Negative gearing is an unproductive tax break.  It provides a tax benefit (i.e. less tax collected) to one group, and drives up property prices for another group.  Most commentators say it should go.  The problem is that if you cut it out, you hurt the people who currently have negatively geared investments.

Once again, start with an objective.  That might be to phase out negative gearing over a 5 or 10 year period to the point where it is comparable with other mainstream investment opportunities.  You then work out how to do it.   Maybe reducing the percentage claimable through negative gearing by 10% to 20% each year.  Give people time to extract themselves from negative gearing if they choose.

Sharemarket Transactions

Trading in shares is not a productive undertaking for a nation.  It is just gambling on a massive scale.  You buy shares betting they will rise in value or pay you a dividend.  You bet on currency movements.

The objective should be to tax these unproductive activities just as a government would tax gambling revenue.  Hopefully it would discourage those trades that seek to make a minute profit on minuscule movements in prices.  The objective is to make betting on financial trades a taxable activity.  Perhaps a 0.5% tax on all financial transactions would discourage day traders and collect a sizable amount of revenue.

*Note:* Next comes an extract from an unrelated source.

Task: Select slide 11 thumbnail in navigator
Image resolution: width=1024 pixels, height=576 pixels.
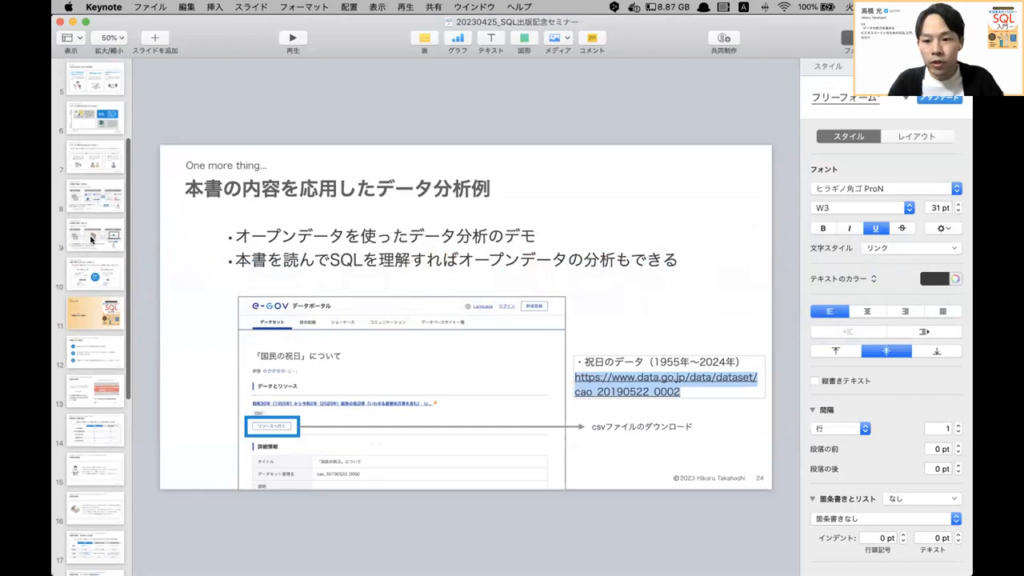Action: [x=95, y=312]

Multinational Tax Avoidance

We all know that Apple, Microsoft and many more multinational companies avoid paying tax by transferring money to tax havens.  Here is a problem screaming out to be addressed through taxation.

If the objective is to make overseas companies pay their fair share of tax, what strategies could the taxation department come up with to address the issue?  Maybe a 75% tax on payments made to overseas branches that are not for reasonably costed goods and services delivered.  How would it work?  Probably highly complex, but once again start with the objective and design the details to achieve the objective.

Surely this is an easier way for governments to sell their story to people.  The story is that if you want government to deliver these services, they will cost this amount of money.  Governments do not create money, they redistribute it.

To get money, they need to tax people and businesses.  Tax people too much and they don’t have enough to spend so the economy goes down.  Tax business too much and there are not enough jobs so the economy goes down.  We need to seek a balance based on fairness.

Areas that are obviously unfair now, need to be addressed.  If a government can explain the lack of fairness, and have it understood by people, a broad objective to fix the problem is easier to get support for.  Let the bureaucrats work out the details of how it can be done.

The problem with the current budget is that taxation measurements do not address perceived problems.  They are just revenue grabs.  Was there a problem with too many people going to the doctor when they didn’t need to?  Was there a problem with, in particularly people under 30, receiving unemployment benefits?  Was there a problem with petrol being too cheap?  Of course people will object when a tax is imposed where there is no perceived need.  Better to find an area that is obviously unfair, set an objective as to how it should be treated, and put that to Australians.  That is the only way to get support for taxation increases.